(Data to examine begins)
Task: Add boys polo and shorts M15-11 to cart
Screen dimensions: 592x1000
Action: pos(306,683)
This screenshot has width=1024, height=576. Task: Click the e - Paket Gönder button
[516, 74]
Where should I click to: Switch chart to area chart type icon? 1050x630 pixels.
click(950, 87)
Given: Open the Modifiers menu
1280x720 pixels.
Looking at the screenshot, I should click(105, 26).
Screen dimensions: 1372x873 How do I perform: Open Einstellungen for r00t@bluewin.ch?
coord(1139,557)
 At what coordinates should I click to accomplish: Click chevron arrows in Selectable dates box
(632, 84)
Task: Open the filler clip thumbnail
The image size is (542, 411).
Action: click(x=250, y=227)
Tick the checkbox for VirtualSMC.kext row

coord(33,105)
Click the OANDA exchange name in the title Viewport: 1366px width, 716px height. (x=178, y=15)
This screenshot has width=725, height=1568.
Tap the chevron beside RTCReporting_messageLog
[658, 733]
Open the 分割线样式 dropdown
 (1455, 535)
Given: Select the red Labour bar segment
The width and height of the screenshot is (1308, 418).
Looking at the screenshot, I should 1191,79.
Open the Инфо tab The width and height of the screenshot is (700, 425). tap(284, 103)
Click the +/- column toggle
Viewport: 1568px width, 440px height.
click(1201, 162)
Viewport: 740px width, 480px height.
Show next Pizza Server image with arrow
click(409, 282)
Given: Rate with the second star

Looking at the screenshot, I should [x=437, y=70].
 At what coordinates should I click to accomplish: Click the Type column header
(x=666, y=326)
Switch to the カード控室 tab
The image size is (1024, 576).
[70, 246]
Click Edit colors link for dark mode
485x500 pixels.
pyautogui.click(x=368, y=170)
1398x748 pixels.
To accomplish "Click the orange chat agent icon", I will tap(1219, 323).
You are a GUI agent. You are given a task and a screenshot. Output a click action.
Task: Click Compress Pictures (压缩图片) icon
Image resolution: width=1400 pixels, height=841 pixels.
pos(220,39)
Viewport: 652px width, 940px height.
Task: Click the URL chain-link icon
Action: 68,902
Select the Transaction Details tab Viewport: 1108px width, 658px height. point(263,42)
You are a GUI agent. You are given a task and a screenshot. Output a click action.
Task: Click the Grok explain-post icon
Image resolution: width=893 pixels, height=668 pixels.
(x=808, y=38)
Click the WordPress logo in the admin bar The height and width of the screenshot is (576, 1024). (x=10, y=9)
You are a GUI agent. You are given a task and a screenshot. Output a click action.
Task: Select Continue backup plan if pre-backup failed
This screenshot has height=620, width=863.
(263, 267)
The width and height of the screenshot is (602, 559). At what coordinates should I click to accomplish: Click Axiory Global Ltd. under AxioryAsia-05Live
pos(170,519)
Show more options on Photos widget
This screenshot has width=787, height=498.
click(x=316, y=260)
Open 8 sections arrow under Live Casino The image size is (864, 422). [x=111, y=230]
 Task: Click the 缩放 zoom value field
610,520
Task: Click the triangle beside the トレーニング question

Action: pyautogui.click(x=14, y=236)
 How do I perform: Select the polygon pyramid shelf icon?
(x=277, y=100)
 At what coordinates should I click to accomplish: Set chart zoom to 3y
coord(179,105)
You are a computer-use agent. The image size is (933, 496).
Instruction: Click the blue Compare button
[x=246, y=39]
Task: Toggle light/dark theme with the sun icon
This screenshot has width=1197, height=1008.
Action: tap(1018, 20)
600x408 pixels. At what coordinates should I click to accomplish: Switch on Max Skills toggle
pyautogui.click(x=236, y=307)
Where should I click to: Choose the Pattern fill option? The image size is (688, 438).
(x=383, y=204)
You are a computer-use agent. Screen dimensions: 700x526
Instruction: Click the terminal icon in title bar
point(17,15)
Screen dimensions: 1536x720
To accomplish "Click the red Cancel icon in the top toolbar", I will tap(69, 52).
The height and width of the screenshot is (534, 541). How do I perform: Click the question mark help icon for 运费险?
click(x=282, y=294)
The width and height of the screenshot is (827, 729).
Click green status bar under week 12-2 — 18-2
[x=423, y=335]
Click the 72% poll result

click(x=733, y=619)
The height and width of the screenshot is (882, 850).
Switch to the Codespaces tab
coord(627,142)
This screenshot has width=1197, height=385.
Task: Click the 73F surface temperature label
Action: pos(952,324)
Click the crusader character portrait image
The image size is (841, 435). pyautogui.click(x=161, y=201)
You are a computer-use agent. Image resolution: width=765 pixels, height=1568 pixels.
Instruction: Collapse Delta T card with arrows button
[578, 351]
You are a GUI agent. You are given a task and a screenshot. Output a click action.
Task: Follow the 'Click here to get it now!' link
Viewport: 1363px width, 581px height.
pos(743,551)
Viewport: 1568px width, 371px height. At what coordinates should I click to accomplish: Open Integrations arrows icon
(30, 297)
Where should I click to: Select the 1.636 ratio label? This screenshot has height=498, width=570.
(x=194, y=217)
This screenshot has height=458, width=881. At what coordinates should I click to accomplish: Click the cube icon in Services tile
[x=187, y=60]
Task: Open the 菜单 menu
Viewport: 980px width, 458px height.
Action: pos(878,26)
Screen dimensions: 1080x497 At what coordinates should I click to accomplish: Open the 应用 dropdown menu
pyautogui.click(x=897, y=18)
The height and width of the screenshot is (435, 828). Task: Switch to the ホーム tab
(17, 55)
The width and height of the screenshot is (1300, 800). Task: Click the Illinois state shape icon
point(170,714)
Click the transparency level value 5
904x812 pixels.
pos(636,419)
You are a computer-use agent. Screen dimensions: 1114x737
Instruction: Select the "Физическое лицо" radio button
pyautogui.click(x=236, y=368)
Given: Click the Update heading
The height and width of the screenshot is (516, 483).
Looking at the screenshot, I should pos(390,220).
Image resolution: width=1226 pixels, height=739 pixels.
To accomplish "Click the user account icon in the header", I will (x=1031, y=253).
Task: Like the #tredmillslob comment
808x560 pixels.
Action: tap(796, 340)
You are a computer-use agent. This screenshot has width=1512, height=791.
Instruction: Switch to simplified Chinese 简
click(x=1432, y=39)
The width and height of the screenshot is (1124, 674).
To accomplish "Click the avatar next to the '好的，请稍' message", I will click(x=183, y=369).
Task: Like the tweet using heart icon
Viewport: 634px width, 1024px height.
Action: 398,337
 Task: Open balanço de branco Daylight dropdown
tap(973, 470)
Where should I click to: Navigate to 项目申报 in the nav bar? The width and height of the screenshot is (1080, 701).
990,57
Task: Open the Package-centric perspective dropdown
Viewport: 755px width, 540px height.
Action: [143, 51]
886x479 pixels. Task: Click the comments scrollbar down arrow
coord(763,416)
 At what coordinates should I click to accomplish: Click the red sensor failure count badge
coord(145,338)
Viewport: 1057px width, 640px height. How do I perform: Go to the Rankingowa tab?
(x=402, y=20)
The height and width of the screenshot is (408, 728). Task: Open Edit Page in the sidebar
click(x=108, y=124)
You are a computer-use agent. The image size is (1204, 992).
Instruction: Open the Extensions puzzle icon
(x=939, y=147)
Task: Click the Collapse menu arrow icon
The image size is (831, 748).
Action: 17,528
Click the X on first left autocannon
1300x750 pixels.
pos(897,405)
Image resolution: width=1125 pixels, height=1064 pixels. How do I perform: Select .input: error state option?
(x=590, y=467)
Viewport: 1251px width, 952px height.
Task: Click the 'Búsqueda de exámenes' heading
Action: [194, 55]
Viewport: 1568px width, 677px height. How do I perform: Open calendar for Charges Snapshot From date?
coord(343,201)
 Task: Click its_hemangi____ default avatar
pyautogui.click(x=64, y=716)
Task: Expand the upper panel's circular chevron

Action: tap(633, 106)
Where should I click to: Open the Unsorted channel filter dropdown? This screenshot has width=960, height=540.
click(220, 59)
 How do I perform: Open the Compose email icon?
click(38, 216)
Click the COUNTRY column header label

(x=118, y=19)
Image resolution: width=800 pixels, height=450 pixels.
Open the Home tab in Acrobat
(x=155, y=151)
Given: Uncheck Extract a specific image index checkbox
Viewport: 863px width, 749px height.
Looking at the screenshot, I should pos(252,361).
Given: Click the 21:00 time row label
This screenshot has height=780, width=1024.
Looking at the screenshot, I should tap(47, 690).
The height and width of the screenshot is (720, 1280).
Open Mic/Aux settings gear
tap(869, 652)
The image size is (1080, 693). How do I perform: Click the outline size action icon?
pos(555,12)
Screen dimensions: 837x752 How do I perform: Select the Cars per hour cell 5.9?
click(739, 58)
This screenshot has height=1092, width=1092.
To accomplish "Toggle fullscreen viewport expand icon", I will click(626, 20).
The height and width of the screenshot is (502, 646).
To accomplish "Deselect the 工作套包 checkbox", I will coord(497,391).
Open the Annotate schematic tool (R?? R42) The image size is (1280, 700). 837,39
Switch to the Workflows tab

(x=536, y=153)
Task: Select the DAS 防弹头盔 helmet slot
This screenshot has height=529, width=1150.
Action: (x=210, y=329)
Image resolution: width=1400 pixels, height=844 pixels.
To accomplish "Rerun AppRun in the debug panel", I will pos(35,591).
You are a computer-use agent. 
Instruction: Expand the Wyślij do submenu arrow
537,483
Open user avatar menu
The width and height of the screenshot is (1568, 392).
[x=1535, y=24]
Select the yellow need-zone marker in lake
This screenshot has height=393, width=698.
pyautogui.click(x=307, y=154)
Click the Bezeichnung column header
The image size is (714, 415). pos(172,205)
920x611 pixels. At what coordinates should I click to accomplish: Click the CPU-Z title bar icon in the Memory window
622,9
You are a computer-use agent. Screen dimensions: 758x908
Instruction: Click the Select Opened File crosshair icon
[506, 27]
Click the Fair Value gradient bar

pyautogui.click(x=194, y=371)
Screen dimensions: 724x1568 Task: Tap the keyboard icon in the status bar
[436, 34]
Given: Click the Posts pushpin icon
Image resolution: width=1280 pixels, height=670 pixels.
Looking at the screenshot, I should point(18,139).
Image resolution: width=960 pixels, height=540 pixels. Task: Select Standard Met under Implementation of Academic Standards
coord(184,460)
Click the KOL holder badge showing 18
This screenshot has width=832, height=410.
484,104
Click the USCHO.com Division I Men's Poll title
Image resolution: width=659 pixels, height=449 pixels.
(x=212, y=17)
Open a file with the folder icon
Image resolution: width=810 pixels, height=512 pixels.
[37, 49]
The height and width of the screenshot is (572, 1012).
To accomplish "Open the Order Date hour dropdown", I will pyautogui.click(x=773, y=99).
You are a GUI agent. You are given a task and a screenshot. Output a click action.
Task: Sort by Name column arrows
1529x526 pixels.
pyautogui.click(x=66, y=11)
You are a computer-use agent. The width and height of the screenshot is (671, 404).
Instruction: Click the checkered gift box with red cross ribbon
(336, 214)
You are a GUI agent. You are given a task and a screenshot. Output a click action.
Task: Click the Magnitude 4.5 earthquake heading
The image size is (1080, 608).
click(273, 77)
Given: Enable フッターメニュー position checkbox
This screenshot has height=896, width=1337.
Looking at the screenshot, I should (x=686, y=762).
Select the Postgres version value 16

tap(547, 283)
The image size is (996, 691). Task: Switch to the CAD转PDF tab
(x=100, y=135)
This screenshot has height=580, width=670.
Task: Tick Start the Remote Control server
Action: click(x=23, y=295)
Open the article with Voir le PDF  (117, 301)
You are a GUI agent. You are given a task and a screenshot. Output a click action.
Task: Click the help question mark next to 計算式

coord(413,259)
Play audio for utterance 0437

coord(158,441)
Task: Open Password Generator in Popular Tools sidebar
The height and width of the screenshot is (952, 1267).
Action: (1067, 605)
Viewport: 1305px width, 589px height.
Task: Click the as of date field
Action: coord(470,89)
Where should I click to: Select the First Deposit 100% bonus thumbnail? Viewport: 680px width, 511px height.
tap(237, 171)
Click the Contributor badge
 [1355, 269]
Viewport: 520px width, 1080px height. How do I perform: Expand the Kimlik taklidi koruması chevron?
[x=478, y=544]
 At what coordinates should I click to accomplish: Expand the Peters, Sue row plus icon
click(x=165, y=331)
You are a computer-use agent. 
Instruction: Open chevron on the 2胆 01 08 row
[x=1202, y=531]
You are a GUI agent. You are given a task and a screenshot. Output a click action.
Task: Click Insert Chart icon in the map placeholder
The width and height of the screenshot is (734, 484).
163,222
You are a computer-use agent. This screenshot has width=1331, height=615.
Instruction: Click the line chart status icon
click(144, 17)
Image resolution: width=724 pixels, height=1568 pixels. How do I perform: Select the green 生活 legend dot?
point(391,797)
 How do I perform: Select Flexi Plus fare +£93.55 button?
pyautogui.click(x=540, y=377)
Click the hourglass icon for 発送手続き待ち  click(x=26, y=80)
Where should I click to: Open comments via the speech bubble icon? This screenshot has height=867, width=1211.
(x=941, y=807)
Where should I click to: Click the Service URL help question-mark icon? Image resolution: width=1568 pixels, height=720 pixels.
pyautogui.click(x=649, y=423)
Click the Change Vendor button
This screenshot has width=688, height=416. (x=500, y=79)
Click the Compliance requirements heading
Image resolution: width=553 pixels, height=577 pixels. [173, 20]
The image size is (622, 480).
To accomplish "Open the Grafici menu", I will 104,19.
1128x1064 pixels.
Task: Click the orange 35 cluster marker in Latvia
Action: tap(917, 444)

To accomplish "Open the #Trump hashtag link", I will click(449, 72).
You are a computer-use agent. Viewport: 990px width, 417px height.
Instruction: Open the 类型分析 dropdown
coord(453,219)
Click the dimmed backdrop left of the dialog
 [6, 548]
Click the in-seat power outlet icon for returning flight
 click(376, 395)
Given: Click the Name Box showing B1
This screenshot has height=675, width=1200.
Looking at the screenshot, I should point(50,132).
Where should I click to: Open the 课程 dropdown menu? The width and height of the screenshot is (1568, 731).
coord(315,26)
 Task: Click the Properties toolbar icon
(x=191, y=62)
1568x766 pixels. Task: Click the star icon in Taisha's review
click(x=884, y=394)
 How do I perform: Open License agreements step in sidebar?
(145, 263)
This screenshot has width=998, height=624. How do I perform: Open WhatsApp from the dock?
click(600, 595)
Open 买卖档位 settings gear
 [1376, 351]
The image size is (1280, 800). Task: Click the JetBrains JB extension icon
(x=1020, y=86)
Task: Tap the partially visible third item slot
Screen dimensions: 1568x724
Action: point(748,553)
(Data to examine ends)
* **Aim of the exercise**: Copy each line of the data that contains the word "slot".

* **Solution**:
Task: Select the DAS 防弹头盔 helmet slot
Task: Tap the partially visible third item slot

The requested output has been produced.